__PROBLEM REQUIREMENTS__. Restate the entries word for word and skip every image.

__RECORD EXCERPTS__.
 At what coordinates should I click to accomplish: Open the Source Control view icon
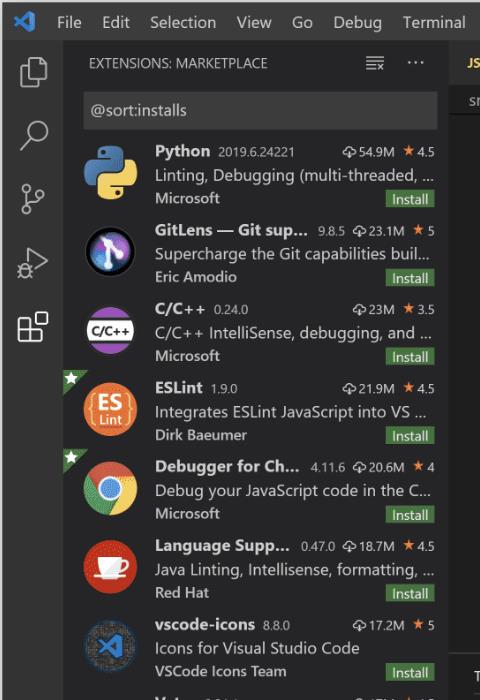point(33,199)
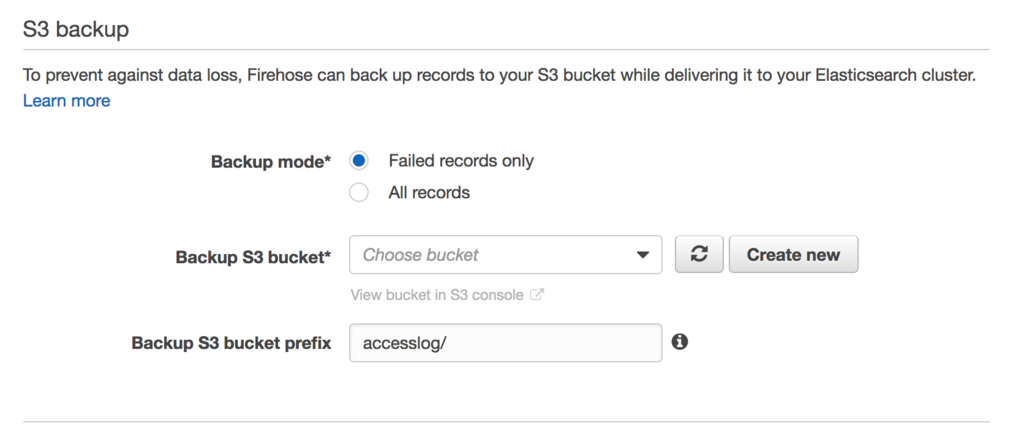Click the Backup mode field label

point(271,162)

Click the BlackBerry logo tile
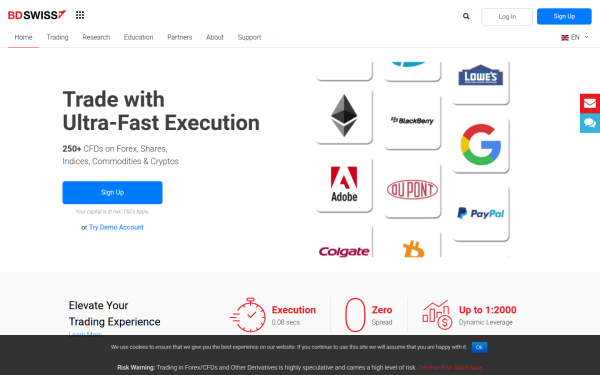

__ANSWER SPACE__.
 At what coordinates should I click to accomplish: Open the Source Control view icon
point(33,199)
Click the Backup mode field label

point(271,162)

Click the BlackBerry logo tile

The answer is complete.